Directions for this task ▸ Reproduce the records below word for word, from the line that contains "Describe the element at coordinates (1143, 9)" through the line that contains "Performance is located", and nothing else.
# START OF Provided information
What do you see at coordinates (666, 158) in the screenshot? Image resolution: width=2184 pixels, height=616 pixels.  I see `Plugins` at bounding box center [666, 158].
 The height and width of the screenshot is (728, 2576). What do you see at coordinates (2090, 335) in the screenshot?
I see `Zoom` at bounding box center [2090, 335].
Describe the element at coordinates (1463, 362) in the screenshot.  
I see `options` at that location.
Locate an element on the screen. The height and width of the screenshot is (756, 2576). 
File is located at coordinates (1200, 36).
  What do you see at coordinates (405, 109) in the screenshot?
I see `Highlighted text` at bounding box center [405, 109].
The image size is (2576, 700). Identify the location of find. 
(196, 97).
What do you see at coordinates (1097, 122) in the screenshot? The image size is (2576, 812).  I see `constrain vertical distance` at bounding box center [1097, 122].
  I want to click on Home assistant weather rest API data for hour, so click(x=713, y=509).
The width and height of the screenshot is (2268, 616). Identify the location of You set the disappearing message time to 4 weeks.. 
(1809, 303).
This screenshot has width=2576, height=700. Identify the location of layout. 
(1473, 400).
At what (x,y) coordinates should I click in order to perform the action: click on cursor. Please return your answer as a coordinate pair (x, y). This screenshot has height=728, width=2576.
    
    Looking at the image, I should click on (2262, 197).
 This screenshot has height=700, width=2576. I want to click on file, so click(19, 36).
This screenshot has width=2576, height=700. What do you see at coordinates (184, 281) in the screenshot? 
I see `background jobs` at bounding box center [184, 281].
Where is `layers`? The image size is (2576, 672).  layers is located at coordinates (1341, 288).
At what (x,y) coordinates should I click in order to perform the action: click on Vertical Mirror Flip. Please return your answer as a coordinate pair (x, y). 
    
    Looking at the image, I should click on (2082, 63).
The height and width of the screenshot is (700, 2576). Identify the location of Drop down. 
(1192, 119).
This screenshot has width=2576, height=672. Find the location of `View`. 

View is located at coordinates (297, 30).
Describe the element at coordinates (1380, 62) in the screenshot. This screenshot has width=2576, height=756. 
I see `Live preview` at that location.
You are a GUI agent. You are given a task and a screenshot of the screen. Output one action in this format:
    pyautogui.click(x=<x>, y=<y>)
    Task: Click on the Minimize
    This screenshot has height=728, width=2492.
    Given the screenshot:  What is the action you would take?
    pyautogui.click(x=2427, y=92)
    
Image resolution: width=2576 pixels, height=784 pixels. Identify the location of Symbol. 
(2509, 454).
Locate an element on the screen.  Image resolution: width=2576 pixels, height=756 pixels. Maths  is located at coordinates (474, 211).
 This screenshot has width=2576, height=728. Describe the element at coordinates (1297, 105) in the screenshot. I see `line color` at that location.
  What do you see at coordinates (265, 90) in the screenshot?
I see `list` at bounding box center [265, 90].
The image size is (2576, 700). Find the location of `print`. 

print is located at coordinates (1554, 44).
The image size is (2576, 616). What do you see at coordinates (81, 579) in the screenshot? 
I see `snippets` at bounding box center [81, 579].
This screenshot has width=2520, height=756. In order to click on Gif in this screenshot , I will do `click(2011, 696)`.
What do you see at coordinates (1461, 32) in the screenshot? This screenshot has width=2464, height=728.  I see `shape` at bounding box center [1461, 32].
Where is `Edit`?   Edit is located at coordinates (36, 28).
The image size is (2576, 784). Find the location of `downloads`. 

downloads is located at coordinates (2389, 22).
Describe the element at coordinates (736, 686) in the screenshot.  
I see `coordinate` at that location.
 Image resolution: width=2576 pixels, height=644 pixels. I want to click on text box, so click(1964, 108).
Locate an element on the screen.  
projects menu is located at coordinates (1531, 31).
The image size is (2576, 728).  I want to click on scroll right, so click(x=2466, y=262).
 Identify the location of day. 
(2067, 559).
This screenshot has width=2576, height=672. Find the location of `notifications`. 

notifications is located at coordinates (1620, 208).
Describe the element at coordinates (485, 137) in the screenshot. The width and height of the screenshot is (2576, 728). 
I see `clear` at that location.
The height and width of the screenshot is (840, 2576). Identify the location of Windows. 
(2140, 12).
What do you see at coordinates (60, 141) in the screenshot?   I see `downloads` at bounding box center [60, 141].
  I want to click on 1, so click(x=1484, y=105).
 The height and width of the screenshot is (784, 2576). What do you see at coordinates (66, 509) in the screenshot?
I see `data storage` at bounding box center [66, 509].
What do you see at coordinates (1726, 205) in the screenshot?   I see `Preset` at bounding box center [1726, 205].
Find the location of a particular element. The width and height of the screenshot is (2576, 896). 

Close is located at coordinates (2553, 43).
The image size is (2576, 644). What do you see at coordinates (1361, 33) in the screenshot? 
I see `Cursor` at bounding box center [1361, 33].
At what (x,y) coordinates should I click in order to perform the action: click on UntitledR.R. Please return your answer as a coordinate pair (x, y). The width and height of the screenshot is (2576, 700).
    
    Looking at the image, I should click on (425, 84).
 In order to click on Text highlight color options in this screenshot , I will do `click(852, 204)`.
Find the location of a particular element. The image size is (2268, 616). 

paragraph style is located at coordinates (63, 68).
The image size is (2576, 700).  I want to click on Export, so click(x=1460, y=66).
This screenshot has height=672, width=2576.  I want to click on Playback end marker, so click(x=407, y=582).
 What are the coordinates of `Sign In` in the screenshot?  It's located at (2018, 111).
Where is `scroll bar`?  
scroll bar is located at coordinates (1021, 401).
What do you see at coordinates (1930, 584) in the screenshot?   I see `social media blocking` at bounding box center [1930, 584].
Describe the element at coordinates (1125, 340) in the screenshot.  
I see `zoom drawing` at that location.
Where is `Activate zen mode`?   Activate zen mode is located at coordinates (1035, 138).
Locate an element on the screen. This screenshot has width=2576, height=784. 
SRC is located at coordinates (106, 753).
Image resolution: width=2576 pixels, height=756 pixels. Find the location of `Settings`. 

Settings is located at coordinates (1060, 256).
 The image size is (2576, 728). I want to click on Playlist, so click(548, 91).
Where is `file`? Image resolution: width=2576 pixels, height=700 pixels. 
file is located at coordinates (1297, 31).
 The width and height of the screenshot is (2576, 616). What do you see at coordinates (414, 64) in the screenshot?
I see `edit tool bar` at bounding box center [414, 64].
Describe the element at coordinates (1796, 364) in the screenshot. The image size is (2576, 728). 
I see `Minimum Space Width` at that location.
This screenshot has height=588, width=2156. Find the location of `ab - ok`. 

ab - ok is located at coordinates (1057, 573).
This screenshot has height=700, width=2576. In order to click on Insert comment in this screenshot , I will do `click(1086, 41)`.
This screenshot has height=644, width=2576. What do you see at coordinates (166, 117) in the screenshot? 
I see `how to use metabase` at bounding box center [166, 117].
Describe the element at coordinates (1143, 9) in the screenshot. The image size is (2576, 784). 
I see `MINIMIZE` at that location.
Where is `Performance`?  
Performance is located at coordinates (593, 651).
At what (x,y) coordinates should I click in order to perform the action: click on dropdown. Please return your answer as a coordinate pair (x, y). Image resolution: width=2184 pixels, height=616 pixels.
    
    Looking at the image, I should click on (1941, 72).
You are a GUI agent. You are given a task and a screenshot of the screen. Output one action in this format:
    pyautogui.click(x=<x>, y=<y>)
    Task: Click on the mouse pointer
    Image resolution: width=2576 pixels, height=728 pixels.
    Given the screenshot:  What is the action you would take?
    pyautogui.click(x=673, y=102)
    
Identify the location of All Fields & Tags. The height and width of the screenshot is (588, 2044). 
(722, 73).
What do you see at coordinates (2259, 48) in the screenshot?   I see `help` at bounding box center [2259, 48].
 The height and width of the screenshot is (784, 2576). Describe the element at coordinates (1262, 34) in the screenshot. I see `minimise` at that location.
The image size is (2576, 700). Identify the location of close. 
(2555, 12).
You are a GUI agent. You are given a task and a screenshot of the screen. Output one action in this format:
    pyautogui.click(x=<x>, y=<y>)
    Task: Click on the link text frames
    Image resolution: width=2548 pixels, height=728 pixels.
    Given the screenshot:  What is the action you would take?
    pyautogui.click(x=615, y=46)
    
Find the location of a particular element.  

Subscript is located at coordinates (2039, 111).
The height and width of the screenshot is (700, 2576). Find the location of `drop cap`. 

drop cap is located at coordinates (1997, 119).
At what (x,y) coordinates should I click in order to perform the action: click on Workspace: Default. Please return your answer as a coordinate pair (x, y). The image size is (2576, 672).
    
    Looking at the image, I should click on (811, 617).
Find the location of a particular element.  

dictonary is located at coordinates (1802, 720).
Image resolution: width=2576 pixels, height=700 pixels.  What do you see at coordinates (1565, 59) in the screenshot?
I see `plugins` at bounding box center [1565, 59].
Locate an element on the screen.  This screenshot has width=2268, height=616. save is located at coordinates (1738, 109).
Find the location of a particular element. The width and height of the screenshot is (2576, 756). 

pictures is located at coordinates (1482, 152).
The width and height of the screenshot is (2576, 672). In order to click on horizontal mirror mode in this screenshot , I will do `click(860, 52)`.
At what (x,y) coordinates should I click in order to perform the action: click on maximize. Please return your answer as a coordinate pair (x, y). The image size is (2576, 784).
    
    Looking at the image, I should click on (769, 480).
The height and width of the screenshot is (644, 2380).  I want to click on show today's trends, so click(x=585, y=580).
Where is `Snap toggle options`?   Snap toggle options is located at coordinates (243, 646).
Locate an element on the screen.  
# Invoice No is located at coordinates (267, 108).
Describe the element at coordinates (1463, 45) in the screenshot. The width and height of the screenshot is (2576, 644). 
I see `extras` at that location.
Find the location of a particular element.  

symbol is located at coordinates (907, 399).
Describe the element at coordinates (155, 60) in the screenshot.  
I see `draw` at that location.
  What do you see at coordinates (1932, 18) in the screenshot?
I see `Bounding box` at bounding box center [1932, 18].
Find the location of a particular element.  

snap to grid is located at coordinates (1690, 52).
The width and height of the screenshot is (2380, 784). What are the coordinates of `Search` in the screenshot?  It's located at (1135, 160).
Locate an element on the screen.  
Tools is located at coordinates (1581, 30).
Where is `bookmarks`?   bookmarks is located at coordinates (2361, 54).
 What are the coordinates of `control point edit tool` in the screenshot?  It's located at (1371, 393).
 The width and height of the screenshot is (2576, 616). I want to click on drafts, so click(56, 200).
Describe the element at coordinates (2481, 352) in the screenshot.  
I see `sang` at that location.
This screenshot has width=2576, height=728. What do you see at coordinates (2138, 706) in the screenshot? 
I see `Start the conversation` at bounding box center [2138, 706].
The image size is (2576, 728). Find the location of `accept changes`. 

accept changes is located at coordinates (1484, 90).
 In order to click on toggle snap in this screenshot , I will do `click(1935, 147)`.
# END OF Provided information
Output of the exercise ▸
Describe the element at coordinates (1143, 9) in the screenshot. The image size is (2576, 784). 
I see `MINIMIZE` at that location.
Where is `Performance`?  
Performance is located at coordinates (593, 651).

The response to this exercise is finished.